不条理との闘い継ぐ 新崎さん告別式 各界から1000人参列


この記事を書いた人 Avatar photo 琉球新報社
多くの参列者が新崎盛暉さんに最後の別れを告げた=5日、那覇市首里当蔵町の万松院

 3月31日に亡くなった沖縄大学の元学長で同大名誉教授の新崎盛暉さん(享年82)の告別式が5日、那覇市首里当蔵町の万松院で営まれた。友人や教え子、平和運動団体の関係者ら約千人が参列し、沖縄の戦後史研究や市民運動に携わった新崎さんに最後の別れを告げた。

 長男の盛吾さんは「父は最後まで沖縄の不条理と闘い続けた。父が残したものを無にすることなく次の時代につなげていきたい」とあいさつした。

 新崎さんや故大田昌秀元知事、ジャーナリストの新川明さんと共著「沖縄の自立と日本」を出した元知事の稲嶺恵一さんは「沖縄のためにという思いが強い方だった。
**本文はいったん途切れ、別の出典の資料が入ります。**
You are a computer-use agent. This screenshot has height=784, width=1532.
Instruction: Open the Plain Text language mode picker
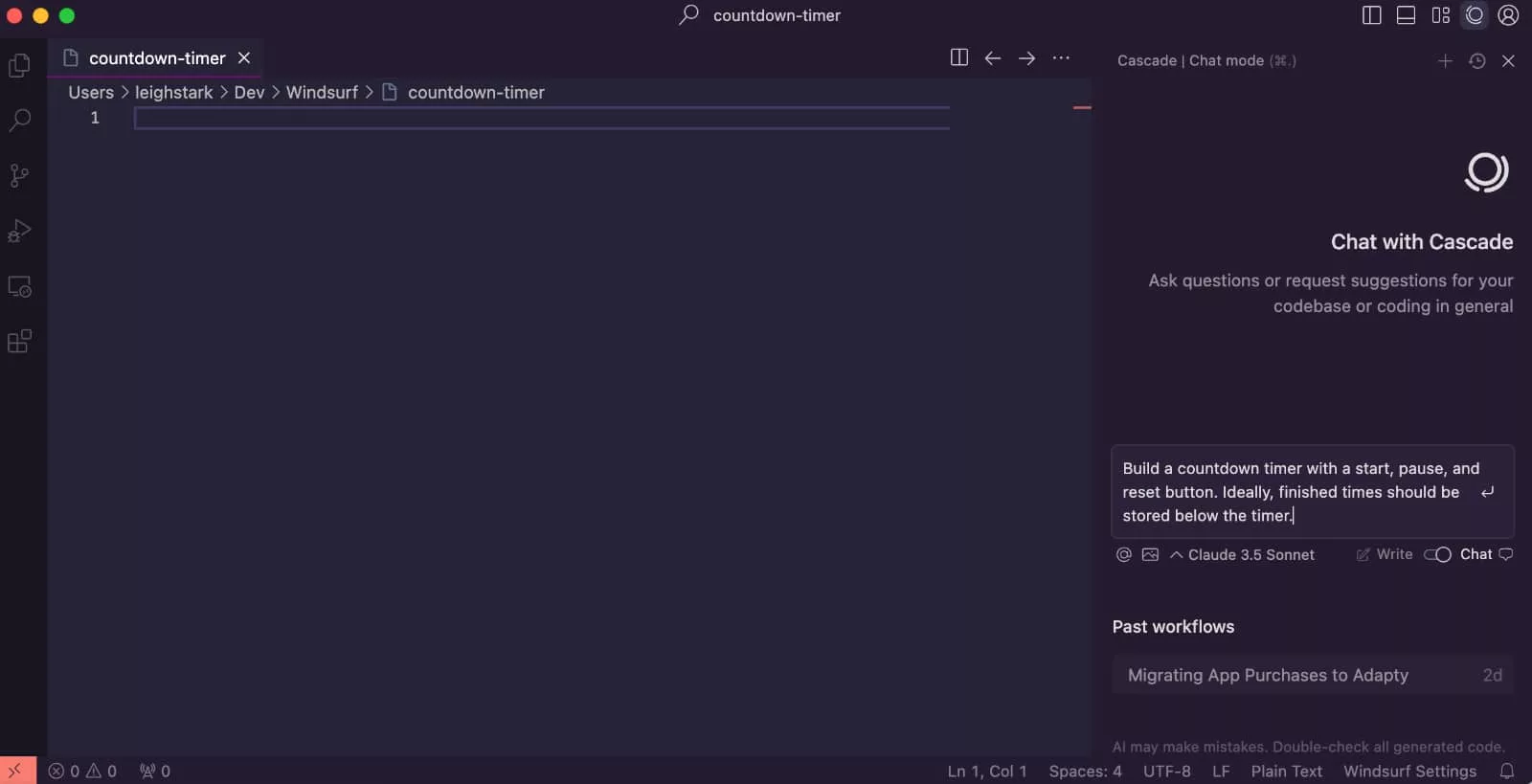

戦後の沖縄を考えておられる方が少なくなったのは非常に残念に思う」と述べた。

 法政大学沖縄研究所研究員の清川紘二さんは、新崎さんが著書「私の沖縄現代史」の続編の出版を希望していたことを知り「沖縄県民のためにもあと4、5年生きて、ぜひ完成させてほしかった」と惜しんだ。

 新崎盛暉平和活動奨励基金の第1期交付者であるチョウ類研究者の宮城秋乃さんは「沖縄の真の平和のために行動した信念の人。事実を綿密に追求し、若手育成にも力を尽くすなど、研究者のあるべき姿を学ばせてもらった」と感謝の言葉を話した。